### Required work
Go through the records and write each one out again exactly.

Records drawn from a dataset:
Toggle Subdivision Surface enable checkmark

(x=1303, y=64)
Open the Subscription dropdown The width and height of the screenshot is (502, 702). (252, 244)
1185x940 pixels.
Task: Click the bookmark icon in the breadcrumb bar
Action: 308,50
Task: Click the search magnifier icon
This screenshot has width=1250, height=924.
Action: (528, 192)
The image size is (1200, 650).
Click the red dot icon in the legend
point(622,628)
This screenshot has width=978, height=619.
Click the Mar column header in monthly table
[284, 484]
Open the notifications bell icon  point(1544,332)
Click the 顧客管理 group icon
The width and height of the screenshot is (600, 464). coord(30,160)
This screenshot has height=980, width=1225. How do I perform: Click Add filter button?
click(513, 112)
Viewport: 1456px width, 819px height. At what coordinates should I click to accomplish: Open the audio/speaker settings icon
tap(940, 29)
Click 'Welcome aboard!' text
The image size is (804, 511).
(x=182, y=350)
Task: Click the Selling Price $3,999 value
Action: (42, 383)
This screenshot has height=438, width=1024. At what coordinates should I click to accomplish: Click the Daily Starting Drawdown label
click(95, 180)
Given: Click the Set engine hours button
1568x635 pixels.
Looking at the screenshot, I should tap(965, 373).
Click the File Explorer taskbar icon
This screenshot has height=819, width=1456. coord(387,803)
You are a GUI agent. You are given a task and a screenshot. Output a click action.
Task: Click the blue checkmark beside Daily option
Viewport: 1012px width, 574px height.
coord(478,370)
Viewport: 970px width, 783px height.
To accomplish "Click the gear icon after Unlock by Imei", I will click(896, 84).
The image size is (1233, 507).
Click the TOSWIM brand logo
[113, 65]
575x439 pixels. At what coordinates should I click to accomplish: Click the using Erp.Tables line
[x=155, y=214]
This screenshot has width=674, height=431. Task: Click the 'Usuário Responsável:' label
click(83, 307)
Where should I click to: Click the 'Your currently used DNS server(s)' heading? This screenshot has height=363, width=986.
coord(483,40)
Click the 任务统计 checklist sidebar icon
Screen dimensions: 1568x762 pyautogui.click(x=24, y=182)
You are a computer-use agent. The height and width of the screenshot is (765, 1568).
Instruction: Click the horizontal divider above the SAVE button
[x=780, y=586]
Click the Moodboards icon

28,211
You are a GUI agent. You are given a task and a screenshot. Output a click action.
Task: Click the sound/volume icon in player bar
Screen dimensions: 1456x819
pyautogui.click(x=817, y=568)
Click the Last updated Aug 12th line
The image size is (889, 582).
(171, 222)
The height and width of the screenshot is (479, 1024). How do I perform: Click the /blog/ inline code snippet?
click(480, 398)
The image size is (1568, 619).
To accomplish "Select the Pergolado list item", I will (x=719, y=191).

### Result of this task
Toggle Subdivision Surface enable checkmark

(x=1303, y=64)
Open the Subscription dropdown The width and height of the screenshot is (502, 702). (252, 244)
1185x940 pixels.
Task: Click the bookmark icon in the breadcrumb bar
Action: 308,50
Task: Click the search magnifier icon
This screenshot has width=1250, height=924.
Action: (528, 192)
The image size is (1200, 650).
Click the red dot icon in the legend
point(622,628)
This screenshot has width=978, height=619.
Click the Mar column header in monthly table
[284, 484]
Open the notifications bell icon  point(1544,332)
Click the 顧客管理 group icon
The width and height of the screenshot is (600, 464). coord(30,160)
This screenshot has height=980, width=1225. How do I perform: Click Add filter button?
click(513, 112)
Viewport: 1456px width, 819px height. At what coordinates should I click to accomplish: Open the audio/speaker settings icon
tap(940, 29)
Click 'Welcome aboard!' text
The image size is (804, 511).
(x=182, y=350)
Task: Click the Selling Price $3,999 value
Action: (42, 383)
This screenshot has height=438, width=1024. At what coordinates should I click to accomplish: Click the Daily Starting Drawdown label
click(95, 180)
Given: Click the Set engine hours button
1568x635 pixels.
Looking at the screenshot, I should tap(965, 373).
Click the File Explorer taskbar icon
This screenshot has height=819, width=1456. coord(387,803)
You are a GUI agent. You are given a task and a screenshot. Output a click action.
Task: Click the blue checkmark beside Daily option
Viewport: 1012px width, 574px height.
coord(478,370)
Viewport: 970px width, 783px height.
To accomplish "Click the gear icon after Unlock by Imei", I will click(896, 84).
The image size is (1233, 507).
Click the TOSWIM brand logo
[113, 65]
575x439 pixels. At what coordinates should I click to accomplish: Click the using Erp.Tables line
[x=155, y=214]
This screenshot has width=674, height=431. Task: Click the 'Usuário Responsável:' label
click(83, 307)
Where should I click to: Click the 'Your currently used DNS server(s)' heading? This screenshot has height=363, width=986.
coord(483,40)
Click the 任务统计 checklist sidebar icon
Screen dimensions: 1568x762 pyautogui.click(x=24, y=182)
You are a computer-use agent. The height and width of the screenshot is (765, 1568).
Instruction: Click the horizontal divider above the SAVE button
[x=780, y=586]
Click the Moodboards icon

28,211
You are a GUI agent. You are given a task and a screenshot. Output a click action.
Task: Click the sound/volume icon in player bar
Screen dimensions: 1456x819
pyautogui.click(x=817, y=568)
Click the Last updated Aug 12th line
The image size is (889, 582).
(171, 222)
The height and width of the screenshot is (479, 1024). How do I perform: Click the /blog/ inline code snippet?
click(480, 398)
The image size is (1568, 619).
To accomplish "Select the Pergolado list item", I will (x=719, y=191).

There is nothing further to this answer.